Personal information
- Born: November 22, 1959 (age 66) San Antonio, Texas, U.S.
- Listed height: 6 ft 1 in (1.85 m)
- Listed weight: 265 lb (120 kg)

Career information
- High school: Highlands (San Antonio)
- College: Rice
- NFL draft: 1981: 9th round, 231st overall pick

Career history
- Washington Redskins (1981–1990); San Diego Chargers (1991)*; Tampa Bay Buccaneers (1991); Kansas City Chiefs (1992)*;
- * Offseason or practice squad member only

Awards and highlights
- 2× Super Bowl champion (XVII, XXII); Washington Commanders 90 Greatest;

Career NFL statistics
- Sacks: 27
- Interceptions: 2
- Touchdowns: 1
- Stats at Pro Football Reference

= Darryl Grant =

American football player (born 1959)

Darryl Baris Grant (born November 22, 1959) is an American former professional football player who was a defensive tackle for 11 seasons in the National Football League (NFL), primarily with the Washington Redskins. He played college football for the Rice Owls.
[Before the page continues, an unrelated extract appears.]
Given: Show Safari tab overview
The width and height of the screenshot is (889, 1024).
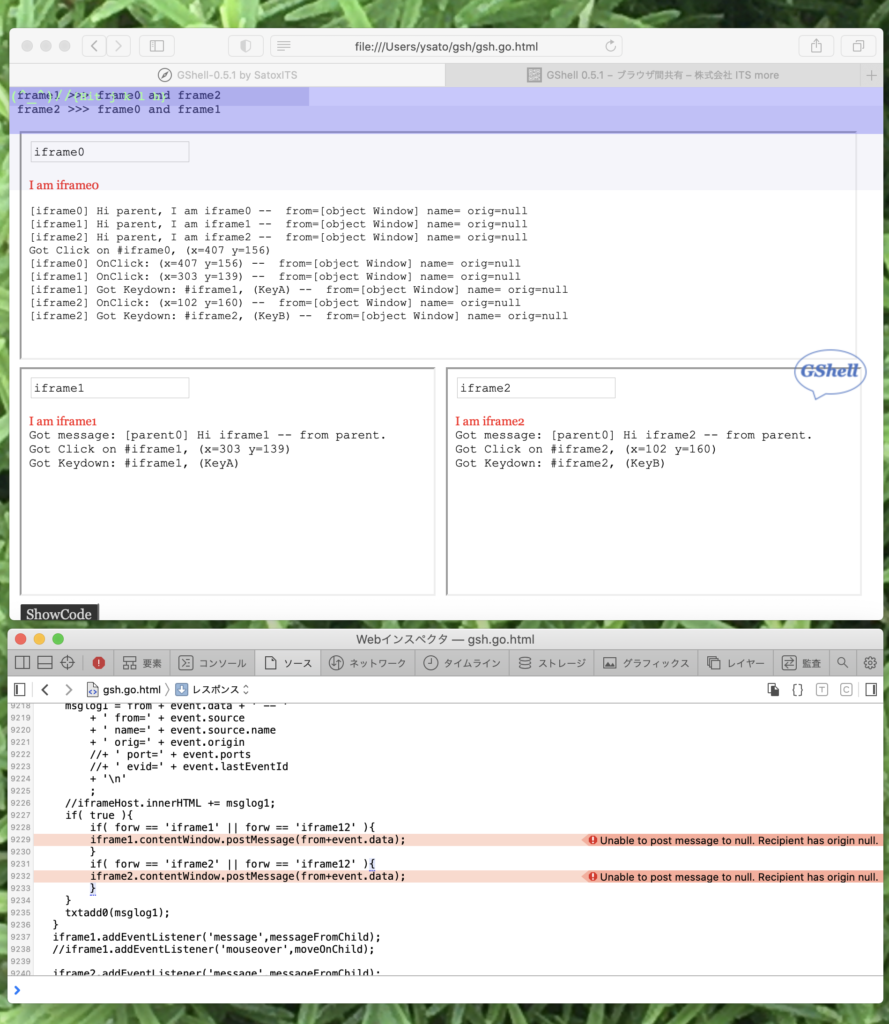Looking at the screenshot, I should (858, 46).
Grant was selected by the Redskins in the ninth round of the 1981 NFL draft. The Redskins decided to turn him into a defensive lineman, even though he played offensive guard in college. After using his 1981 rookie year to adjust to the rigors of playing defensive tackle in the NFL, Grant joined the defensive line rotation starting in 1982.

Grant went on to become a fixture on head coach Joe Gibbs' Redskins teams in the 1980s. At times paired alongside other Redskins defensive line standouts such as Dave Butz, Dexter Manley and Charles Mann, Grant was one of the contributors during a period (his Redskins career 1981–1990) that saw the Redskins make the playoffs six times, including three trips to the Super Bowl (two wins) and four conference championship appearances (three wins).

==Career highlights==
Grant intercepted a pass and returned it for a ten-yard touchdown in the 1982 NFC Championship game against the Dallas Cowboys, which the Redskins eventually won 31–17.

Grant went on to play in 141 games for the Redskins from 1981 to 1990, finishing with 27 sacks and two interceptions. His best season was 1984 when he recorded a career-high eight sacks.